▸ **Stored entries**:
>>>

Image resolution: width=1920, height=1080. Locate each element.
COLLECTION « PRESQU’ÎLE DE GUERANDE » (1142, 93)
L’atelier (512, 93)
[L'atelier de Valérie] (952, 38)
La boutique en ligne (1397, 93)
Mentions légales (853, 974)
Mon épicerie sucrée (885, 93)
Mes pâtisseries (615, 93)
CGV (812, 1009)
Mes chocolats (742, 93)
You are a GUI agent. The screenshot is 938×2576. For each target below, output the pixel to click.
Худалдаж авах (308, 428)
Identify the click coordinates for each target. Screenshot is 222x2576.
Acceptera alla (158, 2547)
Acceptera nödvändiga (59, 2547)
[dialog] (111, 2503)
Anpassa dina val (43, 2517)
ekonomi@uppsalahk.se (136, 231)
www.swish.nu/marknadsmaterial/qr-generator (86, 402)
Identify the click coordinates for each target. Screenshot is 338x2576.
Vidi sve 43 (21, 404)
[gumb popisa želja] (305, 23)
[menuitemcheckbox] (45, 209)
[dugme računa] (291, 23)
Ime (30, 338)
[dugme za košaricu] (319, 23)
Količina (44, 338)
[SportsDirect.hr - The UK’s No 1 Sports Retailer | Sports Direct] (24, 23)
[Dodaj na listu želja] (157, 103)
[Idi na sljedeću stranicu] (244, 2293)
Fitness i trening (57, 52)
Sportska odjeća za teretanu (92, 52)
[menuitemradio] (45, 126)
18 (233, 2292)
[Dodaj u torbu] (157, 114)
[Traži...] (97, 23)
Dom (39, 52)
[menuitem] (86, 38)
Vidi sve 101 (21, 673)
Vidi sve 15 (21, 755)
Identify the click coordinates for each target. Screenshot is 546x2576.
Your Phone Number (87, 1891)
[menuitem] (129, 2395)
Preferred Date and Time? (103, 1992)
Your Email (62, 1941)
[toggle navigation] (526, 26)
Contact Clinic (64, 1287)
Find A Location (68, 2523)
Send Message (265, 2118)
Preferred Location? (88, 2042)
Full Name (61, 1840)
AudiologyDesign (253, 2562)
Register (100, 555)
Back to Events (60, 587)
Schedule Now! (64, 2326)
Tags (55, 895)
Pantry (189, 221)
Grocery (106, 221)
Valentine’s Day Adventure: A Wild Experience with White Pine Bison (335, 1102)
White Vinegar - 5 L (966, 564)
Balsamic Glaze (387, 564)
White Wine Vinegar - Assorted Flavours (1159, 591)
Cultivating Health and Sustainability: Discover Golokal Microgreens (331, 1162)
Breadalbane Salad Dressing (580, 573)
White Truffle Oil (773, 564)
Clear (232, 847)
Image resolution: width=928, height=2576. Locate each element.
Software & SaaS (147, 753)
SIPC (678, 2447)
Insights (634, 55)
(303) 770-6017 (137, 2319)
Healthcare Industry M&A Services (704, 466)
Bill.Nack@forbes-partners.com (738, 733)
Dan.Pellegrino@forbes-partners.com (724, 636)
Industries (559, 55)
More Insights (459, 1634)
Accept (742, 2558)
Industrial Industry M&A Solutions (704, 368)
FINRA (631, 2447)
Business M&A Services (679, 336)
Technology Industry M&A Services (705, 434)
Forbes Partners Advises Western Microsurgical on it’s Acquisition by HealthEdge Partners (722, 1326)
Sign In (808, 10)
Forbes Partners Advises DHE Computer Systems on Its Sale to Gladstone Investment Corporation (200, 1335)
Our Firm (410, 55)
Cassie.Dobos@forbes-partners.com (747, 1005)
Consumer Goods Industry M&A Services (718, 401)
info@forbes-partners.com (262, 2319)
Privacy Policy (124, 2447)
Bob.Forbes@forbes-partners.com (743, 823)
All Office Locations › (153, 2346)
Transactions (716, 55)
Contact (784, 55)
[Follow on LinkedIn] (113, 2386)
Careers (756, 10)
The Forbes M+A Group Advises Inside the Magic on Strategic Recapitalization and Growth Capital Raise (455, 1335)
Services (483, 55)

<<<

▸ **Work item**: Taking the entries above, write out exactly each line from the one holding "Pantry (189, 221)" to the one holding "(303) 770-6017 (137, 2319)", both included, and stop there.

▸ **Answer box**:
Pantry (189, 221)
Grocery (106, 221)
Valentine’s Day Adventure: A Wild Experience with White Pine Bison (335, 1102)
White Vinegar - 5 L (966, 564)
Balsamic Glaze (387, 564)
White Wine Vinegar - Assorted Flavours (1159, 591)
Cultivating Health and Sustainability: Discover Golokal Microgreens (331, 1162)
Breadalbane Salad Dressing (580, 573)
White Truffle Oil (773, 564)
Clear (232, 847)
Image resolution: width=928, height=2576. Locate each element.
Software & SaaS (147, 753)
SIPC (678, 2447)
Insights (634, 55)
(303) 770-6017 (137, 2319)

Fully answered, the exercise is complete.